Because our patients received continuous neuromuscular blockade, CMV and CPAPI both provided total ventilatory support. Existing methods do not permit application of partial ventilatory support techniques, such as intermittent mandatory ventilation or APRV, during anesthesia. However, the use of CPAPI to provide partial mechanical support of spontaneously breathing patients who cannot maintain an acceptable Pa^CO2during general anesthesia may have several advantages over the use of CMV:(1) lower mean intrathoracic (pleural) pressure;(2) augmented venous return and improved cardiovascular performance; and (3) better distribution of inspired gas, resulting in improved matching of ventilation and perfusion. All of these advantages occur when APRV is used to provide partial ventilatory support in awake humans. [8]The role for CPAPI in partial ventilatory support during general anesthesia should be evaluated.
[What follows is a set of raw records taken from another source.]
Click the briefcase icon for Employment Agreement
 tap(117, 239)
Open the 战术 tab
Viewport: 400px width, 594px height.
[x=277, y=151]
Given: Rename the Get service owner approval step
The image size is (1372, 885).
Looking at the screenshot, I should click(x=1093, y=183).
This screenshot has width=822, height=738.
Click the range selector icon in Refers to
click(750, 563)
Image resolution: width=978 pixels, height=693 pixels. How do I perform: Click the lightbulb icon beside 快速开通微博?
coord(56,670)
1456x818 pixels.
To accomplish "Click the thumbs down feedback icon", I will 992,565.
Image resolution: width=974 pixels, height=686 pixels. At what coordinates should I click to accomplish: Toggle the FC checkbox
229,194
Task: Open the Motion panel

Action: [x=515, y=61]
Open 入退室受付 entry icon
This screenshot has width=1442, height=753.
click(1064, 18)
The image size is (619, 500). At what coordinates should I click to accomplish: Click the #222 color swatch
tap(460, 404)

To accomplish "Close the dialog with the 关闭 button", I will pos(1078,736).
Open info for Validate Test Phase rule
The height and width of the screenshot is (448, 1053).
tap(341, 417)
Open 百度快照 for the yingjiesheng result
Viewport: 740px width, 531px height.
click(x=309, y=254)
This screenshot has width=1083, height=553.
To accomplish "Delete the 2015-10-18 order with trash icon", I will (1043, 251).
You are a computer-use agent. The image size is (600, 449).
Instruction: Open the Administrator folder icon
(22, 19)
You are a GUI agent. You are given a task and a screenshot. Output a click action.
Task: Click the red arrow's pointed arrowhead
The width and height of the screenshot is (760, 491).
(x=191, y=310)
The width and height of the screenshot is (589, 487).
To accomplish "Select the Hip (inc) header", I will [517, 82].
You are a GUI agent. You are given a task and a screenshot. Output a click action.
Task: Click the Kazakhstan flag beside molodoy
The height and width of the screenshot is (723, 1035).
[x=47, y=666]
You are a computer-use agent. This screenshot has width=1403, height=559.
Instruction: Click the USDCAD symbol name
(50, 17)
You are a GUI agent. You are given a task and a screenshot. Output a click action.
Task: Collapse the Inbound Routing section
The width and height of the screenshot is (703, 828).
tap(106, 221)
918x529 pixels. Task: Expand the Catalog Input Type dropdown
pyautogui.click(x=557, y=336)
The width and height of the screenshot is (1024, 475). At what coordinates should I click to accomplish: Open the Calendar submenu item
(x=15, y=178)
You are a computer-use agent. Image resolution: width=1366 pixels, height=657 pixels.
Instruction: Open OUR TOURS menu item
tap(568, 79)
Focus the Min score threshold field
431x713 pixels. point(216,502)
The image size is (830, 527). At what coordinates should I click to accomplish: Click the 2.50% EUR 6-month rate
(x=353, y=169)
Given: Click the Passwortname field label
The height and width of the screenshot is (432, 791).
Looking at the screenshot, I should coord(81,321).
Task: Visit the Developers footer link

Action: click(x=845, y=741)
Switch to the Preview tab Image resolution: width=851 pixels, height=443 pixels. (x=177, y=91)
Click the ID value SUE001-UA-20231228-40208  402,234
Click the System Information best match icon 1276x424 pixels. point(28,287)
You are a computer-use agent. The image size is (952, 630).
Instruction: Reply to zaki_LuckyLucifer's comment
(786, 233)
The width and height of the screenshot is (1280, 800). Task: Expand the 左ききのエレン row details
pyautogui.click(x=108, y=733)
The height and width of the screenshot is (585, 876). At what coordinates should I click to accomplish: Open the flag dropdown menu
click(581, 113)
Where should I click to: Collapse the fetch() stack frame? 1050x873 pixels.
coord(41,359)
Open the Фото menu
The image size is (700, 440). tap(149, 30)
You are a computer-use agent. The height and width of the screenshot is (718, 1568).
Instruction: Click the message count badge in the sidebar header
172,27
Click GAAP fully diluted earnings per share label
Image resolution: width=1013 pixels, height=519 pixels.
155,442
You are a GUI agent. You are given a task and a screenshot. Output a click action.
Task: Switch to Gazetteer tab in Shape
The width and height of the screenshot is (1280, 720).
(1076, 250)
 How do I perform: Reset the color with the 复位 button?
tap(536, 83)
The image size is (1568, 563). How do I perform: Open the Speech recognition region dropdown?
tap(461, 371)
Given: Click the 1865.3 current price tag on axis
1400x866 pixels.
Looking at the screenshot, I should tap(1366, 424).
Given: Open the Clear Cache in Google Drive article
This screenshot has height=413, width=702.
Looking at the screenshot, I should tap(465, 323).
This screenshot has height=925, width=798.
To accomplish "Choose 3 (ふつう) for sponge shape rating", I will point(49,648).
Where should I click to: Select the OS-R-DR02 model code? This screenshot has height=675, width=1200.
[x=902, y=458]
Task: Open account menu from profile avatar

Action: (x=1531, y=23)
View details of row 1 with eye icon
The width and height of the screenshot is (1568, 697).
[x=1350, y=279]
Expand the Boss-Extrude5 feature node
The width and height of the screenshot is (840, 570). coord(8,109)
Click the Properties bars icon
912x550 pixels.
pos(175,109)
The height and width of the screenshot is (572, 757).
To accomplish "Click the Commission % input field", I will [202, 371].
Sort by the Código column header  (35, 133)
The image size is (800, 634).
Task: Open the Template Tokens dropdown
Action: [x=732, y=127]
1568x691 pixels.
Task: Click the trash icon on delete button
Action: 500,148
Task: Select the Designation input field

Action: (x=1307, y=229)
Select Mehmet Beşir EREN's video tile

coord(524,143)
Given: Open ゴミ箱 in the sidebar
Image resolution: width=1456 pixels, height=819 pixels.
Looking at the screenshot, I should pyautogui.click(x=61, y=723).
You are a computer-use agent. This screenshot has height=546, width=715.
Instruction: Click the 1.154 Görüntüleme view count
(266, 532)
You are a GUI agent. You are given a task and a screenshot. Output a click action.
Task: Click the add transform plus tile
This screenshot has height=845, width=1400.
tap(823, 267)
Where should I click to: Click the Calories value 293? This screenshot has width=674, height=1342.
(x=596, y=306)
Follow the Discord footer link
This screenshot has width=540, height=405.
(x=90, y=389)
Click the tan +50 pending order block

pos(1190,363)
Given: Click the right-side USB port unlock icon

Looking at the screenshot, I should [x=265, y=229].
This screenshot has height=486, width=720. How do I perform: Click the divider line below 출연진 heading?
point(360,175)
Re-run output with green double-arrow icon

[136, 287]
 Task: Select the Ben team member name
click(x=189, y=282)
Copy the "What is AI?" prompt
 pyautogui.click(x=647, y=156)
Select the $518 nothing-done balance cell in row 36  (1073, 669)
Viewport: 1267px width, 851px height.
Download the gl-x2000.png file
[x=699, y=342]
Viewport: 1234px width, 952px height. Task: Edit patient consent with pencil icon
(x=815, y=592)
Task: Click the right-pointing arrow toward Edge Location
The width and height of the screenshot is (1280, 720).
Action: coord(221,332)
Our results indicate that CPAPI provides more efficient ventilation of patients undergoing general anesthesia, with a significantly lower peak airway pressure compared with CMV. An improved efficiency of ventilation decreases the necessary minute ventilation and permits reduction of V^T, respiratory rate, or both, thus reducing the magnitude or frequency, respectively, of lung inflation. Thus, there is less respiratory movement and possible improvement in technical conditions during intraabdominal operations. During CPAPI, P(a - ET)^CO2approximates the value observed during spontaneous breathing, rendering PET^CO2a more accurate monitor of ventilation during CPAPI than during CMV.

Intermittent CPAP is a unique way to provide ventilatory support to anesthetized patients. It may have significant advantages with regard to gas exchange, efficiency of ventilation, and hemodynamic stability. Future investigations will determine the usefulness of CPAPI in clinical practice.